If you can think of something happening to an all-American family, it’s stuffed into Here, from alcoholism, infidelity and infirmity to bitterness, regret, anger, longing, and wistfulness over the path not taken and the fleeting nature of existence. Seeking comprehensiveness, the film renders its incidents in two dimensions, making them corny. Talk about World War II, a clip of the Beatles on The Ed Sullivan Show, and ’80s gymnastics leotards are some of the flourishes designed to target one’s nostalgia (aided by Alan Silvestri’s insistently mawkish score). But Zemeckis can’t make them come alive; they’re just conspicuous markers rather than lived-in details, and they undercut rather than bolster the period-specific atmospheres.
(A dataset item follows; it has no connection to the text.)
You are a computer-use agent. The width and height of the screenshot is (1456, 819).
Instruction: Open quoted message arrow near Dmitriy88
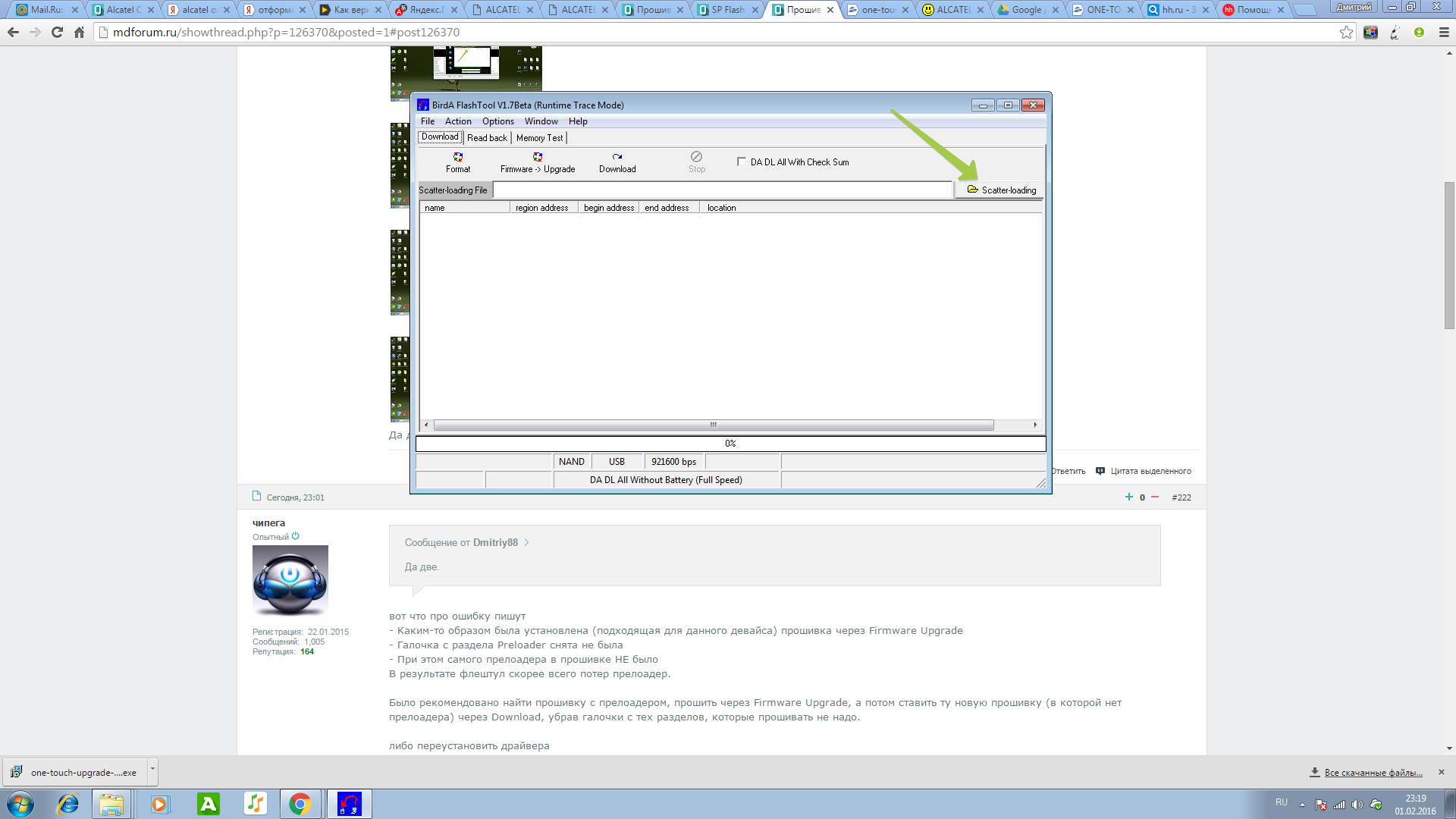(526, 542)
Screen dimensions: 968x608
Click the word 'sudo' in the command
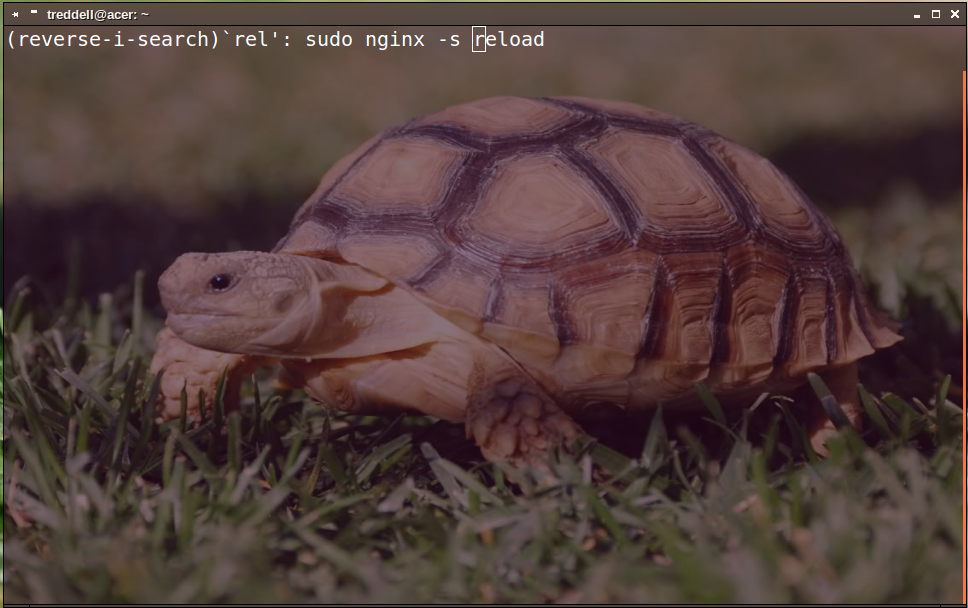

Worst of all, though, are the countless computer-generated tricks employed by Zemeckis to realize this saga, the most glaring of which are de-aging effects that make Hanks and Wright look like their younger—and, ultimately, older—selves. Whether at a distance or in close-up, their visages appear distractingly unreal, and merely compound the inauthenticity of their characters, who never resonate as anything more than stick figures conceived in stereotypical terms.
Hanks, Wright and their co-stars all overact in a vain attempt to breathe some measure of idiosyncrasy and vivacity into their parts, but the effort is for naught, since they’re stuck in a game of phony and facile digital dress-up.
Like watching Madame Tussaud’s mannequins in a community theater play, Here becomes more tiresome as it draws closer to its inevitable everybody-moves-out finale, and Zemeckis’ few socio-political nods—Bettany’s military veteran grumbling that no one thanked him for his service; Black parents schooling their son on the precise way to handle being pulled over by the cops—are simply empty gestures.
Only in its final few minutes does the film successfully pull at the heartstrings, suggesting the means by which memories are forever defined by, and wedded to, the places we most cherish. The fact that the writer/director manages to elicit an emotional response after so much dreary mush is a considerable feat. Unfortunately, it’s not enough to salvage this stunt, whose most relatable moment comes late, when Margaret bluntly admits that she won’t miss this house.